Clinical Characteristics Associated with Adherence and Persistence in Patients with Type 2 Diabetes Mellitus Treated with Dulaglutide.
J Diabetes Res · 2023
Last updated 2026-05-28In a study of 236 people with type 2 diabetes taking dulaglutide for one year, older age and better kidney function were linked to better adherence and longer treatment. Obesity and prior use of sulfonylurea or insulin were linked to shorter treatment. Among those at higher heart-disease risk, high blood pressure and higher LDL cholesterol were linked to better adherence.

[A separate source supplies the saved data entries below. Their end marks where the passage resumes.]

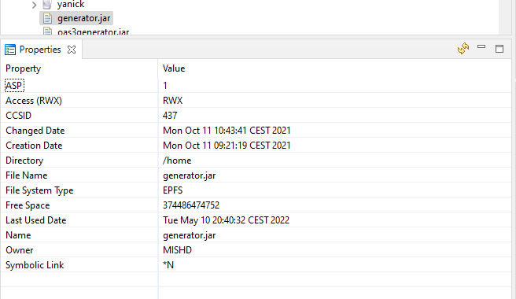Click the yellow sync arrows toolbar icon
This screenshot has width=516, height=299.
[463, 49]
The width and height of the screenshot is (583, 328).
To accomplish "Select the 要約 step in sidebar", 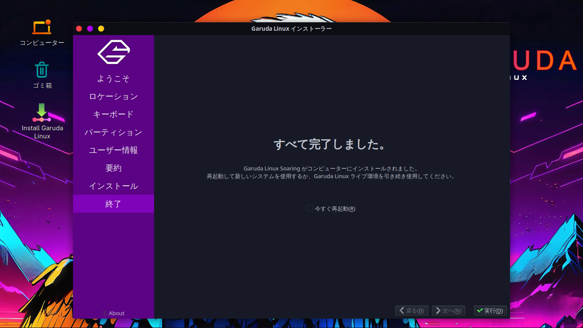I will [x=114, y=168].
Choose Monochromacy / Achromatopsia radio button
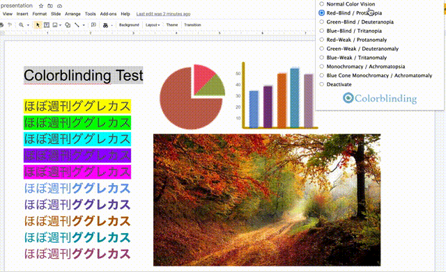This screenshot has height=272, width=446. (322, 67)
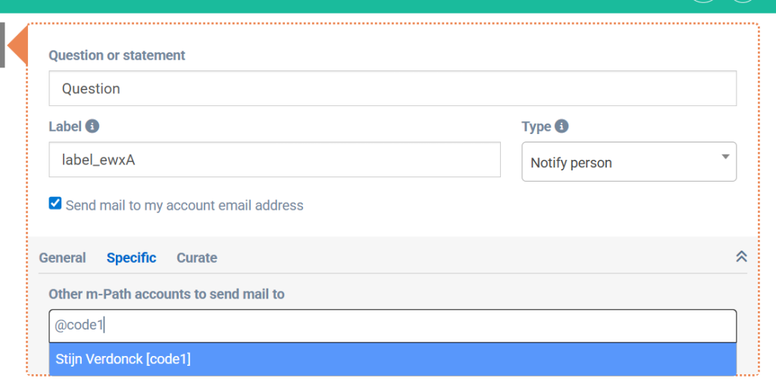Viewport: 776px width, 384px height.
Task: Switch to the General tab
Action: click(62, 258)
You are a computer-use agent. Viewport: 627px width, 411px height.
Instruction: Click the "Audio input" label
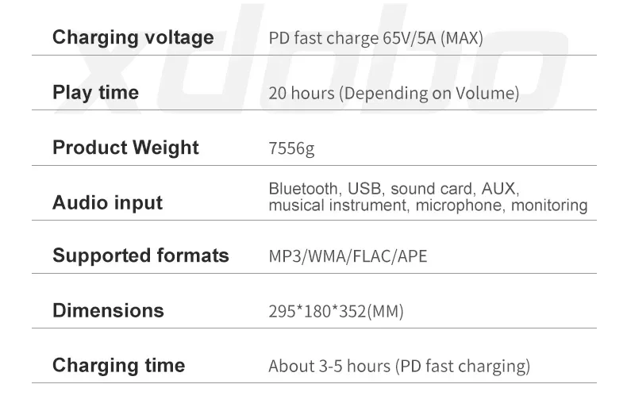(x=107, y=202)
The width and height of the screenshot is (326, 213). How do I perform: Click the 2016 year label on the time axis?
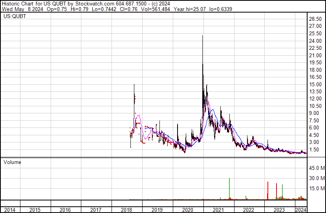point(65,210)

AI summary of the abstract below.
| Journal | J Diabetes Res, 2023 |
|---|---|
| Citations | 0 |
| Relative citation ratio | 0.00 |
| NIH percentile | 0 |
| Molecules | dulaglutide |
| Conditions studied | Type 2 Diabetes |
Abstract
AIMS: This study is aimed at identifying clinical characteristics associated with adherence and persistence in patients with type 2 diabetes mellitus (T2DM) treated with dulaglutide.
MATERIALS AND METHODS: This retrospective observational cohort study used the Common Data Model at Seoul National University Hospital, Seoul, South Korea. Eligible subjects were followed for one year. Multivariate logistic and linear regressions were used to identify the factors associated with categorical (i.e., adherence status and continuation status) and continuous (i.e., proportion of days covered, or PDC, and treatment duration) outcome measures, respectively. Subgroup analysis was conducted involving patients at high cardiovascular disease (CVD) risk (i.e., having ≥2 identifiable risk factors).
RESULTS: A total of 236 patients were included. Increase in age and estimated glomerular filtration rate significantly increased the likelihood of adherence and treatment continuation. In contrast, baseline obesity and baseline use of sulfonylurea and insulin significantly reduced the likelihood of continuing dulaglutide. Similarly, increase in age, switching dulaglutide dose, and baseline neuropathy significantly increased PDC and treatment duration. None of the adherence or persistence outcome measures were significantly different between patients at high CVD risk and their matched controls. Baseline hypertension and the higher baseline LDL-C level significantly increased the likelihood of adherence in patients at high CVD risk.
CONCLUSION: Clinical characteristics of dulaglutide users that could have affected their adherence and persistence were identified. Physicians treating T2DM patients with dulaglutide can refer to those clinical characteristics identified in this study to optimize the adherence and persistence to dulaglutide.